We, on average, don’t, except suffice to say in the main it is peelings and such like.
I would like to know those that don’t put out green bins, where do they put their food waste?
And you know, they have no compost bin.
Maybe for another time if you have space – the issue of motorway hard shoulders.
The persons who came up with this disastrous idea have no thought for what would happen.
We, the public, knew to open it as another lane was a killer.

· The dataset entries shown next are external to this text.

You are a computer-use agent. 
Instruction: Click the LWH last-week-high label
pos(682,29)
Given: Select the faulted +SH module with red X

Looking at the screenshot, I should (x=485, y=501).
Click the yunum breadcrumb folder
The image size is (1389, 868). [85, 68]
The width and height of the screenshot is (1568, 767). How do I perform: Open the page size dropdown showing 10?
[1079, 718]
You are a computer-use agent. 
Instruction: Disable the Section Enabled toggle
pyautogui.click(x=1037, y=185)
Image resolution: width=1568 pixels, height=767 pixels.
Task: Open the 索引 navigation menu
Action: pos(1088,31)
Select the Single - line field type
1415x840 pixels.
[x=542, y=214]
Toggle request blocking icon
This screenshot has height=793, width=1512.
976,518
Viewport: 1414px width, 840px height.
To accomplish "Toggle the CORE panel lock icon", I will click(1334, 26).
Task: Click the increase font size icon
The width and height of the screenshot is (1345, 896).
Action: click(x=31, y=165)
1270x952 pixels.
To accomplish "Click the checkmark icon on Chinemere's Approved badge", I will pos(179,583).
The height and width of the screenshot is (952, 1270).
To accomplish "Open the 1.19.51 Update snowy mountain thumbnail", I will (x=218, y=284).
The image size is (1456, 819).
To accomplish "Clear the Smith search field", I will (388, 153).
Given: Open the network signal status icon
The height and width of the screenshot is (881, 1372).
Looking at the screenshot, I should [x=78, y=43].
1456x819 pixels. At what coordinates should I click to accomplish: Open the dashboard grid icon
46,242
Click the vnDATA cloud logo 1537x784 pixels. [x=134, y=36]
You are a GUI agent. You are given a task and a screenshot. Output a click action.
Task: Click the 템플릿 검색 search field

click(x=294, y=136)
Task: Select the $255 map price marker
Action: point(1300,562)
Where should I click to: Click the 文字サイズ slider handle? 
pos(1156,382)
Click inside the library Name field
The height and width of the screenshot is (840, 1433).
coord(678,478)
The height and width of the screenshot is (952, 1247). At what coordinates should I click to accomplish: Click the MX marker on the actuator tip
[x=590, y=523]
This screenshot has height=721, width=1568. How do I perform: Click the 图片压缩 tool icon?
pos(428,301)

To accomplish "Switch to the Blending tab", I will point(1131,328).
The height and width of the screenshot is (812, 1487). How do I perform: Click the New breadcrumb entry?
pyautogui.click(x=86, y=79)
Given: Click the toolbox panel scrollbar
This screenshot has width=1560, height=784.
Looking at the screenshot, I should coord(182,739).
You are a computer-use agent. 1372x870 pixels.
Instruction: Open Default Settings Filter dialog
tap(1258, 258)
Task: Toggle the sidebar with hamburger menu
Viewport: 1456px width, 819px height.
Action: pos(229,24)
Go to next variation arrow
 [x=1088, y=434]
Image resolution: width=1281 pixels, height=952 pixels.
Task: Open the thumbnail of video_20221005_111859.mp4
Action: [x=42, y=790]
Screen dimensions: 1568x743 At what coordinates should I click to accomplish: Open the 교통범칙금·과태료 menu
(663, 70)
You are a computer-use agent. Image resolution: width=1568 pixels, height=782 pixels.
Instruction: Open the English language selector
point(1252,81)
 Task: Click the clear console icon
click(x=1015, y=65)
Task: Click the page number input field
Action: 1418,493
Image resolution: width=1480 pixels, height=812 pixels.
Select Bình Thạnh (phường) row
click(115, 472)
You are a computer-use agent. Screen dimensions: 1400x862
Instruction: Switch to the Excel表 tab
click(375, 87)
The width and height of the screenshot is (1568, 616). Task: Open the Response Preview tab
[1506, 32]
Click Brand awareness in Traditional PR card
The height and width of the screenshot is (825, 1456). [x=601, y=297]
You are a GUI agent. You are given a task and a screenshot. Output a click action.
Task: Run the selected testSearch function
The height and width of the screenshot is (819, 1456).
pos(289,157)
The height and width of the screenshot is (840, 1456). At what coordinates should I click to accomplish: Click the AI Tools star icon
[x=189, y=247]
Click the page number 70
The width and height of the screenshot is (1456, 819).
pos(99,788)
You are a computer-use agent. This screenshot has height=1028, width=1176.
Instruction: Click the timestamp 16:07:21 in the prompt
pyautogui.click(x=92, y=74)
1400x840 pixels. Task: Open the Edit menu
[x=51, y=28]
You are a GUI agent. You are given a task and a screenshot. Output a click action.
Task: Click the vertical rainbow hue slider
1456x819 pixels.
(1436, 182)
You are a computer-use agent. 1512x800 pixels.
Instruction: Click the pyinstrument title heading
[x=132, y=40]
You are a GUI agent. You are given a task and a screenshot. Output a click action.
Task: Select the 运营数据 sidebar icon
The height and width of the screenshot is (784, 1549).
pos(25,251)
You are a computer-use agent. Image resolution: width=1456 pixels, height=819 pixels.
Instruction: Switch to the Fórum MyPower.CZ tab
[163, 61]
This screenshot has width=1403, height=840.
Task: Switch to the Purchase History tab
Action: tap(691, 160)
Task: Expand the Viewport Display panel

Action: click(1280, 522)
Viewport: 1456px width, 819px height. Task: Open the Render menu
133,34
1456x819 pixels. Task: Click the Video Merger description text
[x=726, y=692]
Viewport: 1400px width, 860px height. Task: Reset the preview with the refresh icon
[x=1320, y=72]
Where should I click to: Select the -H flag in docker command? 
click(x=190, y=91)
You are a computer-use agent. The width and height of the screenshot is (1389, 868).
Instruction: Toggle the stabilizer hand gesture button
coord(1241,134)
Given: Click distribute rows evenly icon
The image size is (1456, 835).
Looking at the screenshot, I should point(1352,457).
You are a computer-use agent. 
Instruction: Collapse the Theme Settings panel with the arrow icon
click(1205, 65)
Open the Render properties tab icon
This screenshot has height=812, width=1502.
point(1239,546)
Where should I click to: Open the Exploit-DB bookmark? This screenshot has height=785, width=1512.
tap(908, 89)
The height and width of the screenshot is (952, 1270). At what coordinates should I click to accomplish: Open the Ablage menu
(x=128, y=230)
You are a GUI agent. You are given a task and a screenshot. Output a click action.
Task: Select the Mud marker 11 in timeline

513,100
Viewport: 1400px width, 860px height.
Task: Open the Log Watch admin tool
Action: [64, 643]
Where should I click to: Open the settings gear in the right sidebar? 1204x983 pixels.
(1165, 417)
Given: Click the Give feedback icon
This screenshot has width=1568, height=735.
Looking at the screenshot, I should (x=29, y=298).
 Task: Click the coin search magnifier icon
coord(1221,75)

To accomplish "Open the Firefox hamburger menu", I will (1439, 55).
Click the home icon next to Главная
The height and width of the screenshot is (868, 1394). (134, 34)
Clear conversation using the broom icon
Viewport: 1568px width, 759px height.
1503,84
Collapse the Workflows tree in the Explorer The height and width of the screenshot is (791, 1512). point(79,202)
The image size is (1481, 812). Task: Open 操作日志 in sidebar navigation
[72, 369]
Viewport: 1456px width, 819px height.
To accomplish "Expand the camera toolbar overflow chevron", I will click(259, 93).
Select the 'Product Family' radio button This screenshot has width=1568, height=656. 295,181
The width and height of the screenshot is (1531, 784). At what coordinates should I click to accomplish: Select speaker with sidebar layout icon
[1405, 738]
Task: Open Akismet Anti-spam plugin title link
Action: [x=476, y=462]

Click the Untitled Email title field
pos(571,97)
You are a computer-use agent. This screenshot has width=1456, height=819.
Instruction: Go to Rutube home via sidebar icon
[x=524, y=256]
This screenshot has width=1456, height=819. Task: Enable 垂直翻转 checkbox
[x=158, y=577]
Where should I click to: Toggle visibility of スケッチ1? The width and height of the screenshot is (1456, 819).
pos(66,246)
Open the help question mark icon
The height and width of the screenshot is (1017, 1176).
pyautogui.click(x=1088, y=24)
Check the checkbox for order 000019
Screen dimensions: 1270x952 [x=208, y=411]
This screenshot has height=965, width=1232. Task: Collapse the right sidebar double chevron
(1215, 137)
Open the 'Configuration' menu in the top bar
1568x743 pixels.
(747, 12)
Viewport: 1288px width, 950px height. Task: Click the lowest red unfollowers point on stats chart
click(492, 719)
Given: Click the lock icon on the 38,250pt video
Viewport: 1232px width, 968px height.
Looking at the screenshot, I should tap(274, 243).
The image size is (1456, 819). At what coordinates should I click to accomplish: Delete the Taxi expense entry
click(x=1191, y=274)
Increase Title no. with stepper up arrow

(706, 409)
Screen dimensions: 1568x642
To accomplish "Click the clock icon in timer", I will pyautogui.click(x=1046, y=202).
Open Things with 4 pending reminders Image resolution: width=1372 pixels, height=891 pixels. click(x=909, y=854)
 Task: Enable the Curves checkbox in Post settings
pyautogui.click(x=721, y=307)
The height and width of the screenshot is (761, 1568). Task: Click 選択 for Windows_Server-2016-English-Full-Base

Have and will these victims be compensated for their losses or injuries?
BERYL PEARCE
The Close
Great Shefford
I AM writing to you concerning the remarkable opposition to the planning application to build 265 houses in open countryside off Pincents Lane at the edge of Tilehurst in West Berkshire. Following a further round of consultation on this now two-year-old planning application over 1,700 letters of objection have been submitted, over 1,200 of them within the last three weeks. There have been three applications for housing on this land over the past 12 years, all taking several years to resolve. Ten years ago a planning inspector and the Secretary of State for Housing rejected an application on various grounds, including that the site was in open countyside and outside the Tilehurst settlement boundary and that West Berkshire had sufficient housing supply at that time.
The same applies today for both these reasons and, in addition, West Berkshire Council’s highways department are recommending rejection due to traffic concerns in this heavily congested area near the M4, and a council environment officer has pointed out that noise at the site can exceed World Health Organisation recommended levels, again due to the close proximity to the M4.
Quite apart from the 1,700 letters, a new Facebook group has attracted over 1,300 members, a local petition has the support of nearly 1,300, the local MP Alok Sharma has objected and community surveys over the past two years have shown overwhelming oppostion.
Tilehurst, Holybrook and Theale parish councils have all objected in strong terms, as have local councillors. This is an outstanding piece of countryside, with public rights of way, considerable wildlife and is used by many local residents every day of the week.
It is of utmost importance that we protect green space that is so close and accessible to our urban communities, I urge district councillors to vote against this application when its comes to the planning committee in the coming weeks.
We then need to ensure that some form of protection is given to this land so that local people do not have to go through this all over again.